Evolving financial technology
Whether you’re an old-school asset manager or a business decision-maker, finding suitable technology to solve practical problems can save you time, money, and resources, allowing you to shift your focus away from constant internal problem-solving and toward seeking out new opportunities for growth.
In finance, there are a whole host of new payment apps, optimised banking processes, and software advancements that are improving efficiency and productivity on a mass scale thanks to the ever-evolving progress of technological innovation.
As much as technology has enhanced some aspects of our lives, many financial organisations are still reliant on manual operations and systems, which aren’t streamlined for professionals to work in highly specialised areas. Instead, a lot of “back of office” functions are still needed to keep the engine-room running.
The ideal solution is to automate compliance processes and understand what the end user wants. Your company’s focus should be on the customer and their demands for knowledge and access to their investment.
Enablers and disrupters in financial technology
Disruption is rapidly driving innovation within finance. There are plenty of partnerships across big and small organisations. From traditional to start-up, smaller technology businesses can operate with more speed, save costs of development, and create better-tested products.
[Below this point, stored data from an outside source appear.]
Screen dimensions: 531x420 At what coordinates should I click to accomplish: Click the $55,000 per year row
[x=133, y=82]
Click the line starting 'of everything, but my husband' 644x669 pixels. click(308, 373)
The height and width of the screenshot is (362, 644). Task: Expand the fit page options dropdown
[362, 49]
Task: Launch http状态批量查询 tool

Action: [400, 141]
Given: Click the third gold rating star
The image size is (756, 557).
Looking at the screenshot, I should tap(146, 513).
With the consumer demand disrupting finance there are more expectations, such as open APIs, driving new product development everywhere.
The considerable technological strides made thus far in the finance sector are just the beginning; as innovative tools and solutions become more accessible, we’re seeing evolving technologies playing a larger role in the growth of any business, driving a better customer experience and enhancing efficiencies across the board.
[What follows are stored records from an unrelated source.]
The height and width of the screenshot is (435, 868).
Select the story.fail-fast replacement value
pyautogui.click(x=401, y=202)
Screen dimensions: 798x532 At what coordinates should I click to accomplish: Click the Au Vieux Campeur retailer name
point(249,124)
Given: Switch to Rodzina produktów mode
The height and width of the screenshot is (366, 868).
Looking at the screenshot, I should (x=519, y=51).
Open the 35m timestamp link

The importance of being ‘digitally savvy’
Organisations can adopt a holistic, business-wide digital strategy that leverages these technologies to get a competitive edge in the marketplace. According to IDG, 89% of organisations have adopted or had plans to adopt a digital-first strategy.
Digital transformation and the use of third-party technologies are blurring the lines between the digital and physical worlds by creating value and competitive advantage through new offerings, new business models and new relationships.
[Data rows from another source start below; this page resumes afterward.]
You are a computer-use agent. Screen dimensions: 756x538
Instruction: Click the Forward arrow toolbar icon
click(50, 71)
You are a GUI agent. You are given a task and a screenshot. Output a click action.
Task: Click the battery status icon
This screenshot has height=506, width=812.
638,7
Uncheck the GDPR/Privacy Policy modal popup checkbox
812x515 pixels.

What are the technologies shaping the future of finance?
Finance is focused on using select digital parameters such as Robo-advisory and cognitive computing to optimise productivity. But attention is now shifting to a wider spectrum of rapidly evolving technologies related to customer experience, agility, data maturity and regulatory compliance.
1. Artificial intelligence (AI)
By processing large amounts of data like credit checks, AI decision-making process can help to map out the consequences of actions we undertake in our daily jobs. Finance analysts can investigate AI for data analysis and modelling expertise, which enables faster and more accurate decision support tools for managers and organisations.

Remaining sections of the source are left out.